_Assigned task_
Turn the stretch from the start of the lines below through the line containing "This screenshot has" into a JSON list of strings, one string per line, with blank lines dropped. Leave the pictures out.

_Given records_

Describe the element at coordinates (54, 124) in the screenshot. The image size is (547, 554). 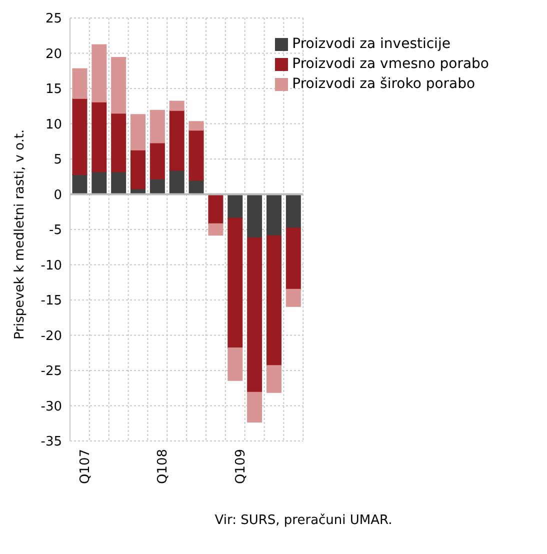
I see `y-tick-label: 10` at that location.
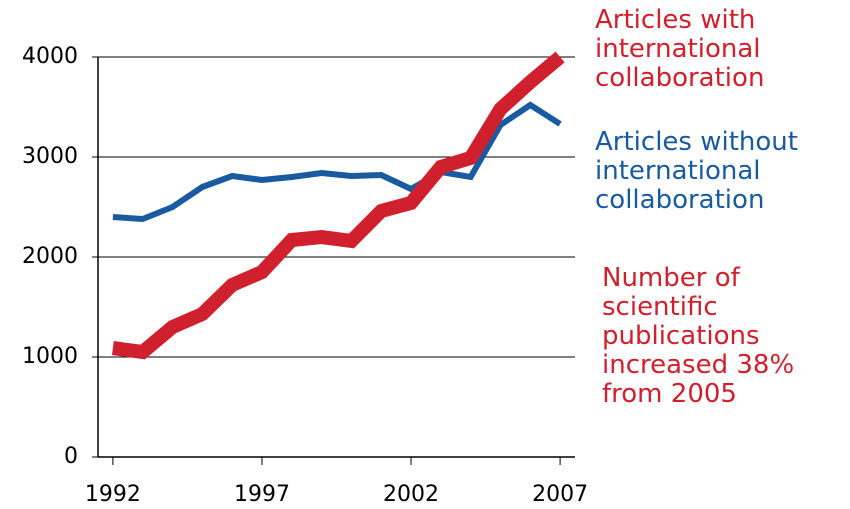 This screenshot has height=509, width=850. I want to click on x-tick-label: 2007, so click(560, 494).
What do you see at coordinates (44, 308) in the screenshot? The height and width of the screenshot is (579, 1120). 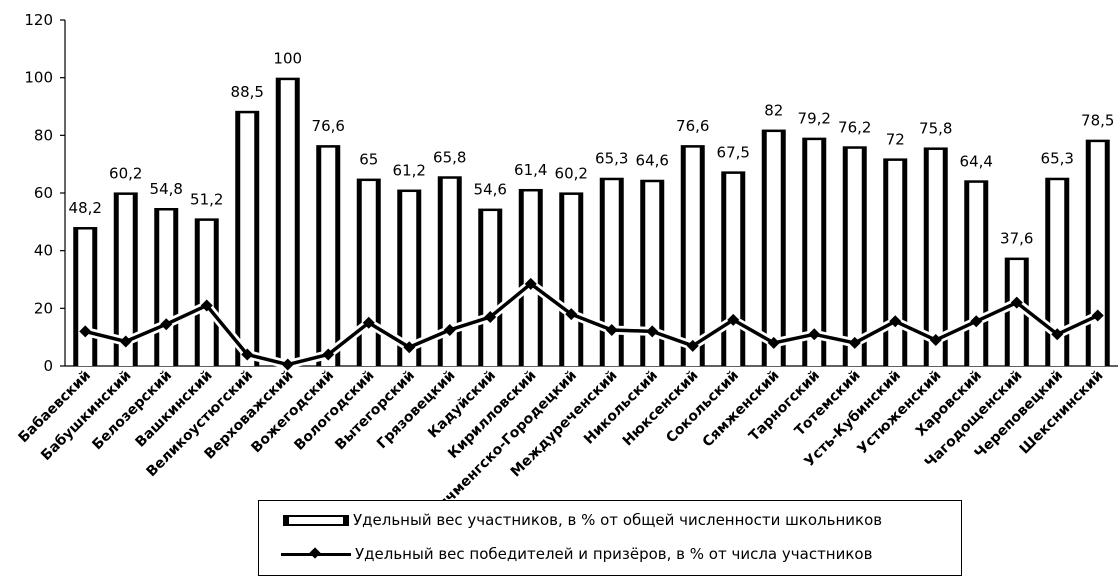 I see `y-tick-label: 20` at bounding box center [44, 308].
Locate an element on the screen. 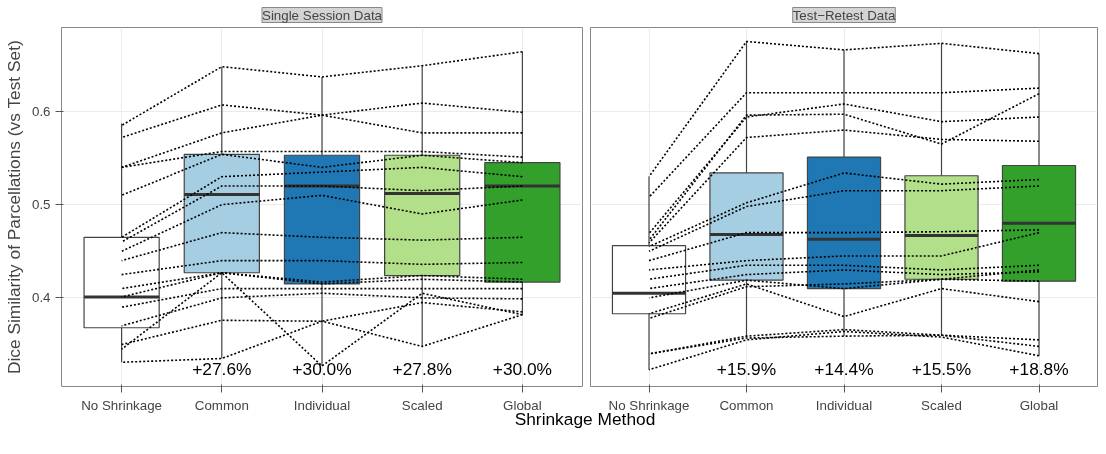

_Answer space_
[
  "Describe the element at coordinates (54, 124) in the screenshot. The image size is (547, 554). ",
  "I see `y-tick-label: 10` at that location.",
  " This screenshot has height=509, width=850. I want to click on x-tick-label: 2007, so click(560, 494)."
]